Start of Data records
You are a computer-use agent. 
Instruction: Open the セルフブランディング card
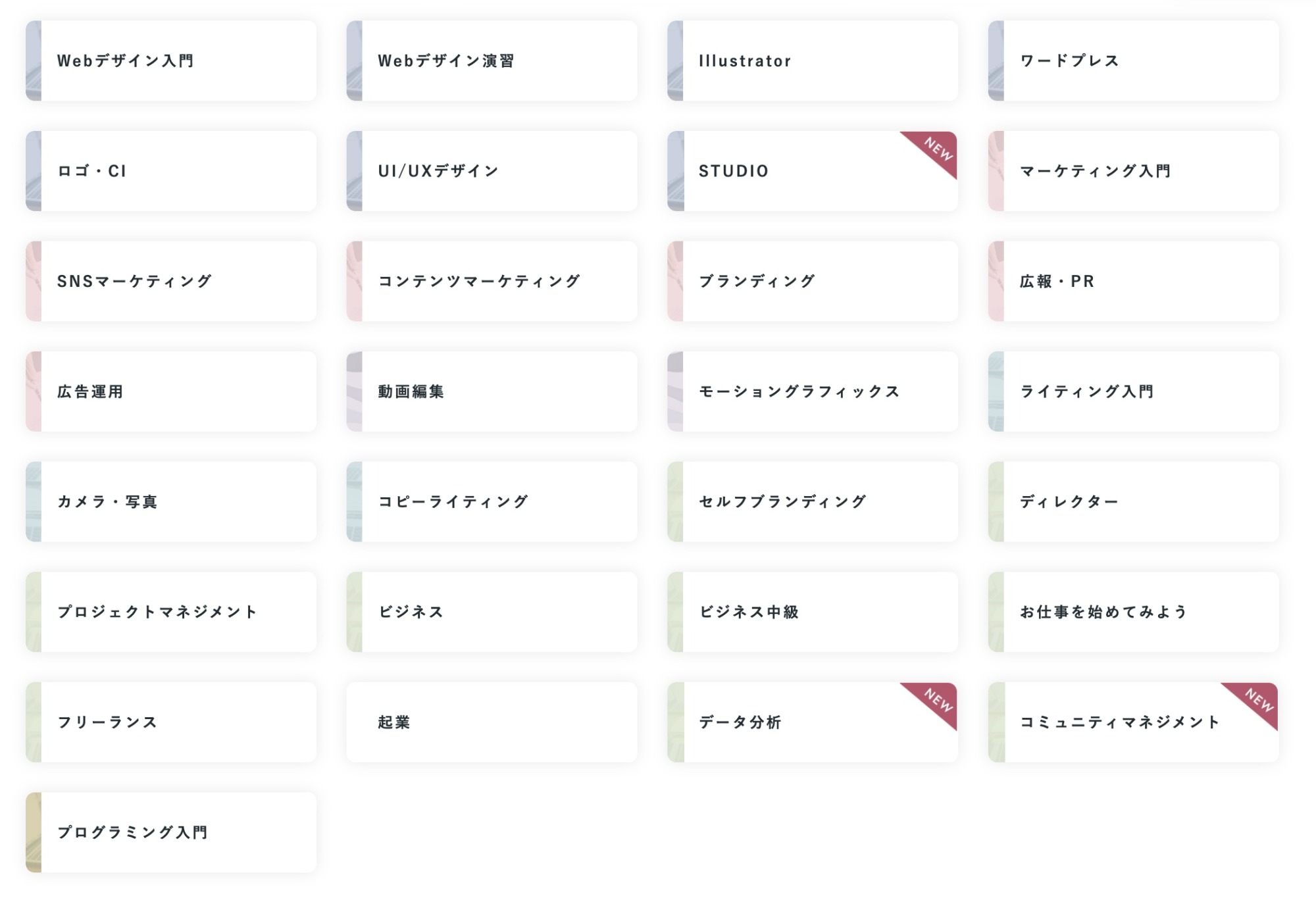pos(813,501)
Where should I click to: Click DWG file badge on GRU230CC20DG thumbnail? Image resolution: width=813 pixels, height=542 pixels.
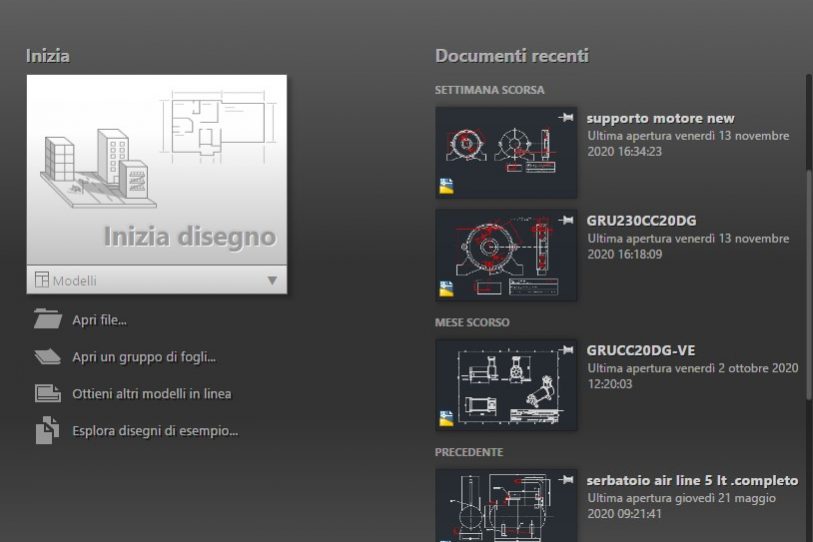coord(447,288)
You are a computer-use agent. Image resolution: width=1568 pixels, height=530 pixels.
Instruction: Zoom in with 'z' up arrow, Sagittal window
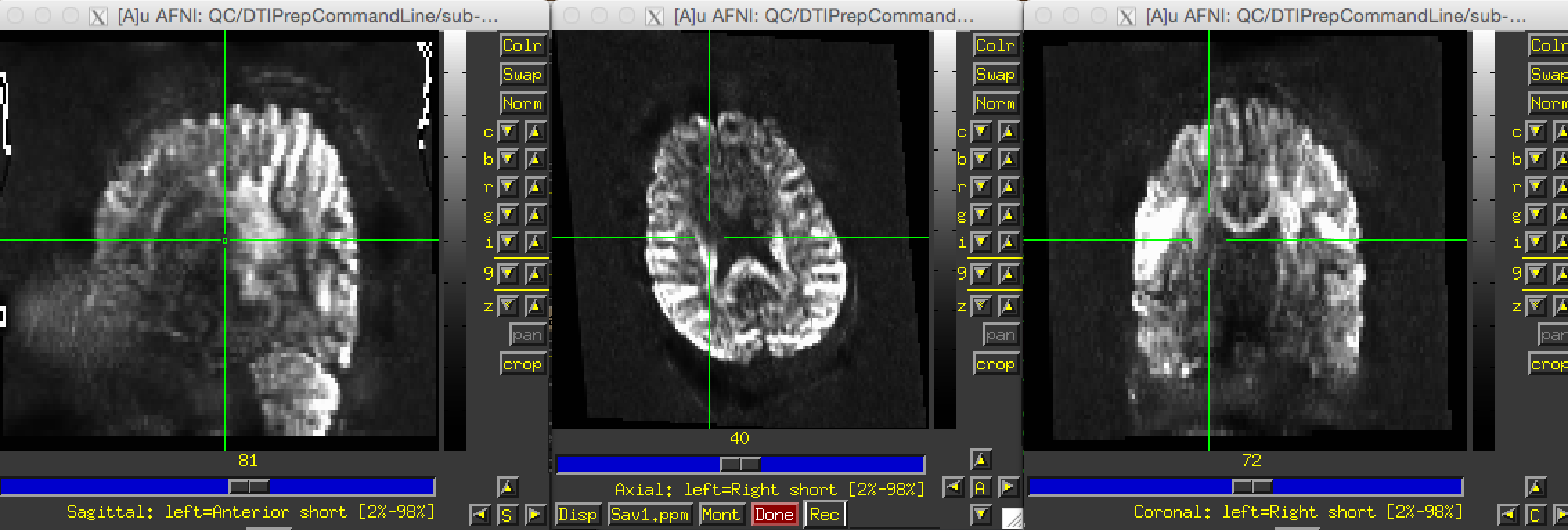click(x=535, y=305)
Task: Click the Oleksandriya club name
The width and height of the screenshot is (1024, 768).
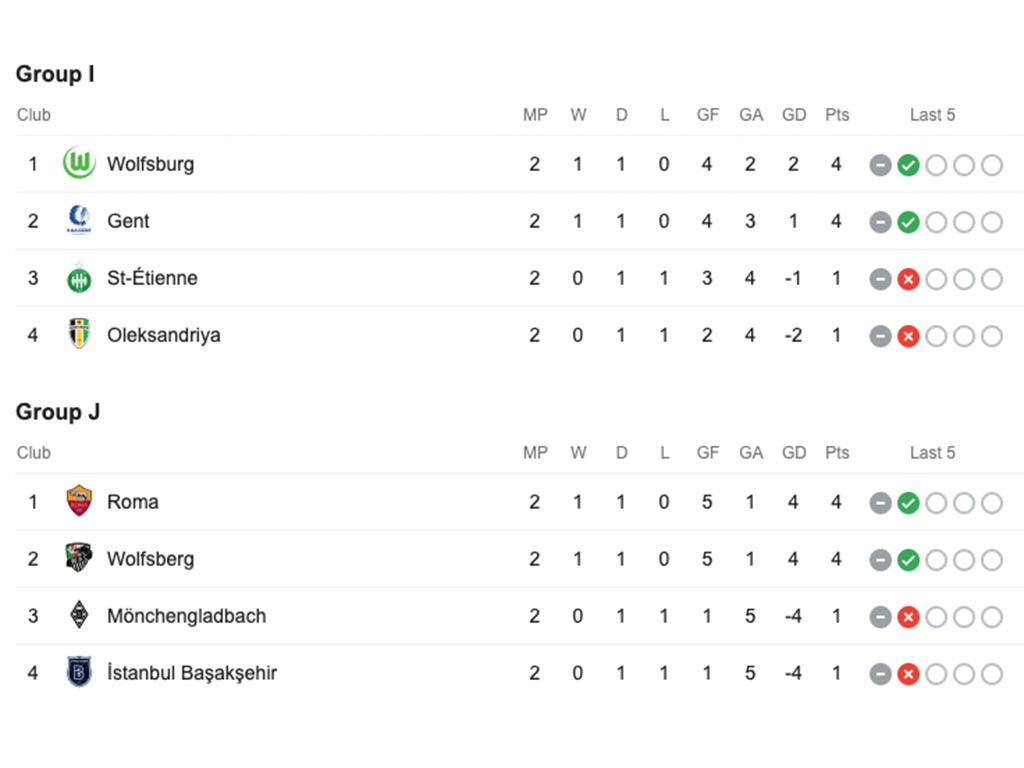Action: (x=164, y=335)
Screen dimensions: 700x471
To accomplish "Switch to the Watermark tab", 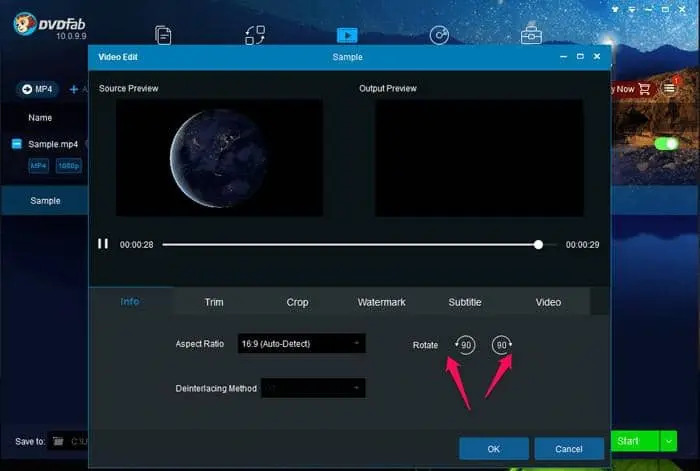I will pyautogui.click(x=381, y=302).
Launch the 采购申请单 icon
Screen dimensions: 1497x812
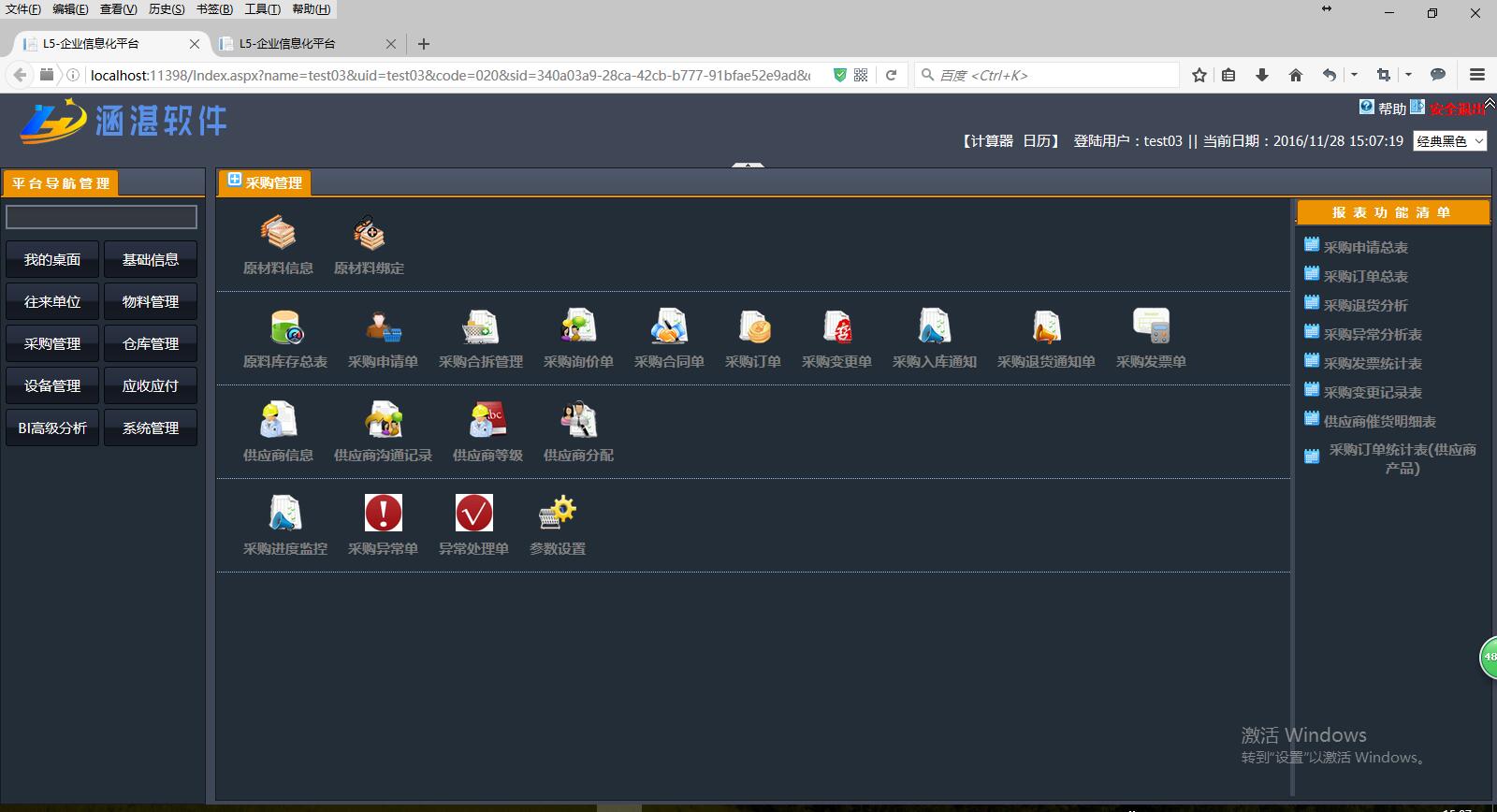click(x=383, y=327)
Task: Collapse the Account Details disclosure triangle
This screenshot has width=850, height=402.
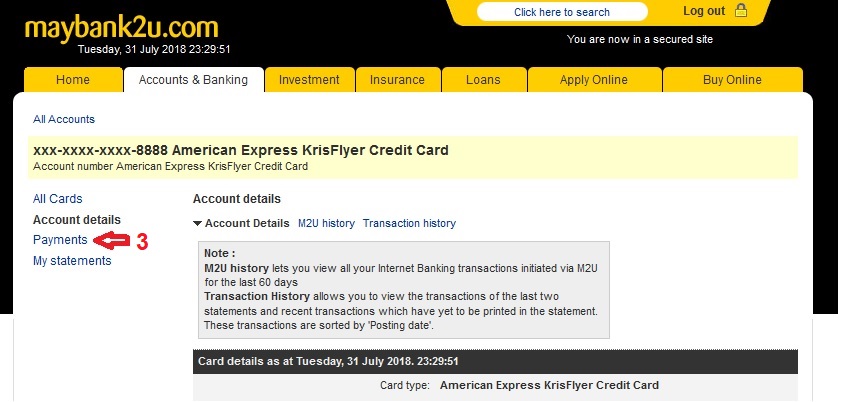Action: pyautogui.click(x=198, y=223)
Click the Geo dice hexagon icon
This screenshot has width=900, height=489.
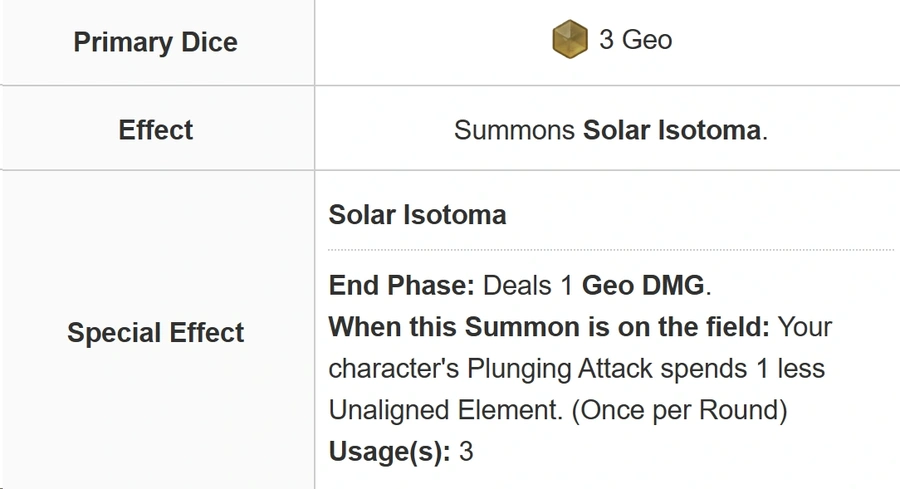(570, 39)
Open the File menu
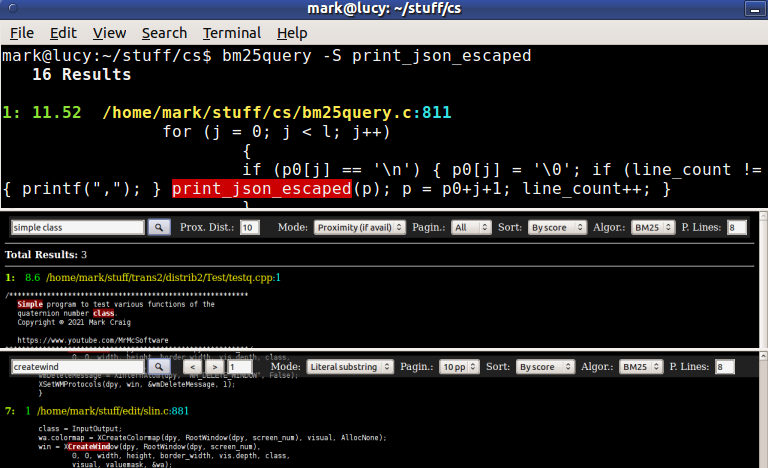The image size is (768, 468). tap(22, 33)
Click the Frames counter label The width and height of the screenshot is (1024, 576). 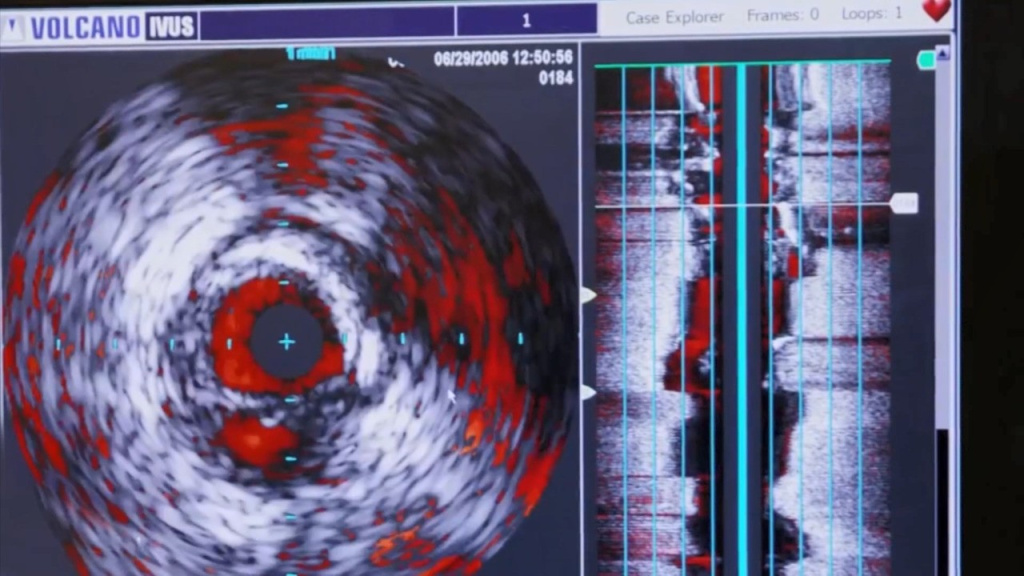tap(782, 15)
End of Data records
In the records above, find the lines containing "agent" and copy them.

You are a computer-use agent. 
You are a computer-use agent. Image resolution: width=1568 pixels, height=530 pixels.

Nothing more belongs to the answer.